• À produire
Traduisez en anglais cette phrase de l'extrait : « La vie est courte et l’observation coûte bien du temps et des peines. »

• Extrait à lire
* * * * * * * * *

La vie est courte et l’observation coûte bien du temps et des peines.

Admettez que la personne sur laquelle j’ai fait l’observation que je vais décrire, m’est aussi bien connue que moi-même, que j’ai pu en recueillir le témoignage instant par instant, et annoter ses souffrances et ses désappointements comme sous la dictée; et vous ne vous éloignerez de la vérité que pour mieux vous placer au point de vue de la perspective. Je vais débuter par vous le faire connaître ce patient observateur de lui-même, comme je le connais tant au physique qu’au moral (intus et in cute):

La méthode de médication qui porte mon nom n’a jamais eu de plus fidèle et de plus consciencieux propagateur. Il lui était redevable, du rétablissement d’une santé jusque-là fréquemment compromise et d’un accroissement de force et de développement, qui semblait le rajeunir à mesure qu’il avançait en âge et transformer sa constitution débile, jusqu’à lui donner le droit de défier les plus ingambes et les mieux musclés. Sa recette, il l’avouait à tout le monde, se trouvait tout entière dans les prescriptions du système, que, par scrupule, et quand il n’en avait plus besoin même, il continuait à s’appliquer encore au grand complet, comme encouragement et garantie des conseils qu’il donnait aux autres. A ceux qui le complimentaient sur sa force et sa santé hors ligne, il répondait en riant: «Je défie la vieillesse! Pour me tuer, il faudra qu’on m’assomme ou qu’on m’empoisonne: Or, contre les assommeurs, j’ai mon poignet, et gare à qui s’y frotte; contre le poison, j’ai autour de moi un rempart de sympathie; on n’oserait jamais en empoisonner tant à la fois pour mieux en atteindre un seul. Cependant, ajoutait-il, pour que le poison nous atteigne, il faut si peu de fissures, que toute la surveillance du dévouement ne met pas plus les petits que les grands à l’abri de ses atteintes; mais, j’ai si souvent échappé aux tentatives et même aux accidents réussis de ce genre, que je suis presque autorisé à me croire pétri de l’argile de Mithridate, cuirassé par mes précautions et mes antidotes, et j’oserai dire par l’habitude, contre la puissance invisible et impalpable de cette arme aux mille pointes aiguës, aux mille tranchants subtils; en sorte que je n’ai à attendre la mort que de la main de Dieu, lui qui vous l’amène douce, sans regrets et sans agonie, empreinte d’un reflet de sa puissance et de son essence même, bienveillante enfin comme ce tendre adieu que rend si bien la formule: A revoir.»

* * * * * * * * *

• Données extraites
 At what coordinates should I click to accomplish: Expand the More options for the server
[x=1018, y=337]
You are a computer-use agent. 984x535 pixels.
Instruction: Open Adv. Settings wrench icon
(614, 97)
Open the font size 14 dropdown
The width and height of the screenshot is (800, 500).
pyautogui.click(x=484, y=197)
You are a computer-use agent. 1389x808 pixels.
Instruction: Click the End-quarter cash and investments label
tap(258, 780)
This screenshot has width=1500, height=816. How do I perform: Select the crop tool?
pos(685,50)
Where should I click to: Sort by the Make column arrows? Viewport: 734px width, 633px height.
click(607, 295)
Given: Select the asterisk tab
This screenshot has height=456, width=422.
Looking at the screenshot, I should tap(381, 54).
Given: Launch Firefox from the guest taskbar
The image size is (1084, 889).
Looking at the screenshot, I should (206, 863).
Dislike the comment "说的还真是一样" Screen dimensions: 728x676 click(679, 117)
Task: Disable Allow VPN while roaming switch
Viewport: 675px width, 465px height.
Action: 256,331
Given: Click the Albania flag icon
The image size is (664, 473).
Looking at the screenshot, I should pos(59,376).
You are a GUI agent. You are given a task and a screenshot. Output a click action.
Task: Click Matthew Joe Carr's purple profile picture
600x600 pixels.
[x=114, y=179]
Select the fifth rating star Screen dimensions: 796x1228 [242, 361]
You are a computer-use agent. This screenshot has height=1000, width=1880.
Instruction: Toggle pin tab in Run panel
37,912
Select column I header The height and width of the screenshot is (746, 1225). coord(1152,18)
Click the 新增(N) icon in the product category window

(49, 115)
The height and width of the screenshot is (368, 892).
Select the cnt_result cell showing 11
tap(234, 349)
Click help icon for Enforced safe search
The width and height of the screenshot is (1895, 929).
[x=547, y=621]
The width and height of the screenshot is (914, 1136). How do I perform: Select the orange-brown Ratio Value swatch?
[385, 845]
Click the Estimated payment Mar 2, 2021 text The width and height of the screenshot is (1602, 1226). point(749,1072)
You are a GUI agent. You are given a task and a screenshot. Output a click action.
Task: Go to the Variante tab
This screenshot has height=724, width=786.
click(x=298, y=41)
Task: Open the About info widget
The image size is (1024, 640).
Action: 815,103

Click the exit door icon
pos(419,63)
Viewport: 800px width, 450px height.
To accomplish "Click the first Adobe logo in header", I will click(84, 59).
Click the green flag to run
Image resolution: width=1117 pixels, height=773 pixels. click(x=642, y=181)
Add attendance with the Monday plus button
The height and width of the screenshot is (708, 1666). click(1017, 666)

* * * * * * * * *

• Réponse attendue
Life is short, and observation costs a great deal of time and trouble.